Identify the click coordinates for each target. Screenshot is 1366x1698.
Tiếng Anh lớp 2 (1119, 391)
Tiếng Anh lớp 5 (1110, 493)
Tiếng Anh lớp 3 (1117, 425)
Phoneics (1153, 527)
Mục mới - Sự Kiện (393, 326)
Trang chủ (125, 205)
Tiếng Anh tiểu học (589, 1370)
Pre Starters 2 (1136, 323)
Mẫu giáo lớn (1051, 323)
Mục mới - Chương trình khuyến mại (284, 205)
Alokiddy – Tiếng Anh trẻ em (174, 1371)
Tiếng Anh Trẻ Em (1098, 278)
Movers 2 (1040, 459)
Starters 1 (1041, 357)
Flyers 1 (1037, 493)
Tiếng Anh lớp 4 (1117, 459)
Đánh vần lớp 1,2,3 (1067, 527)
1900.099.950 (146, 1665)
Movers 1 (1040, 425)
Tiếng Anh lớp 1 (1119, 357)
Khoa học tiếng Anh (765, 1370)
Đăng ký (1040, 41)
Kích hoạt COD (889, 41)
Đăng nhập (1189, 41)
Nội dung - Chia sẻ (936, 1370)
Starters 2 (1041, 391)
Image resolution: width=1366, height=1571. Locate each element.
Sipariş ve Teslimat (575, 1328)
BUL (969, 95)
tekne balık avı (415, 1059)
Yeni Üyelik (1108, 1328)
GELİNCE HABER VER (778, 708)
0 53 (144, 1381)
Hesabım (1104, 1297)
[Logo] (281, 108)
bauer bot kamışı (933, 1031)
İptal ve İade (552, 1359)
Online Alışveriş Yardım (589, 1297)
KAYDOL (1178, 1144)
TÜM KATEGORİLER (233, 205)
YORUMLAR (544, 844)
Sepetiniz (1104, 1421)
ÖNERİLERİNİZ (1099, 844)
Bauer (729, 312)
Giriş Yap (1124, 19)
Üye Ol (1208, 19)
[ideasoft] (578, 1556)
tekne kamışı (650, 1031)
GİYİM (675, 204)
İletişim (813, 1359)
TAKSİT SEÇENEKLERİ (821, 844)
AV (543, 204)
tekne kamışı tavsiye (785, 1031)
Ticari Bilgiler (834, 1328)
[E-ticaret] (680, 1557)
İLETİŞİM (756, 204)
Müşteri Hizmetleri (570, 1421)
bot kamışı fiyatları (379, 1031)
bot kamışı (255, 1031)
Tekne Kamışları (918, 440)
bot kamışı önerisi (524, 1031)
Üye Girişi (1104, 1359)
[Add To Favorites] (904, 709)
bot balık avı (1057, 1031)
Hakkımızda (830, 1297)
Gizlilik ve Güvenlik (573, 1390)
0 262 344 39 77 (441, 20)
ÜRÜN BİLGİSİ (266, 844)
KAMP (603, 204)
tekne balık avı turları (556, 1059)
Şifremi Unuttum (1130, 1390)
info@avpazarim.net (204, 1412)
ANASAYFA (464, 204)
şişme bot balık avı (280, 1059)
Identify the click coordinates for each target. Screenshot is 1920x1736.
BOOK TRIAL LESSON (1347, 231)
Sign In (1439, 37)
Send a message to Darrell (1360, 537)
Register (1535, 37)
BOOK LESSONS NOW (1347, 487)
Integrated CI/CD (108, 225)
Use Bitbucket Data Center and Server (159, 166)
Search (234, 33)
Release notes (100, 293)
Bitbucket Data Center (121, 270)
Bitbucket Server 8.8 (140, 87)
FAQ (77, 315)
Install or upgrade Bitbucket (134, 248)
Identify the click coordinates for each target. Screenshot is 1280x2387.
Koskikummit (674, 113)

■ Problem to solve
Every line in the records above that contains the word "Starters" is to be copied out.

■ Written answer
Pre Starters 2 (1136, 323)
Starters 1 (1041, 357)
Starters 2 (1041, 391)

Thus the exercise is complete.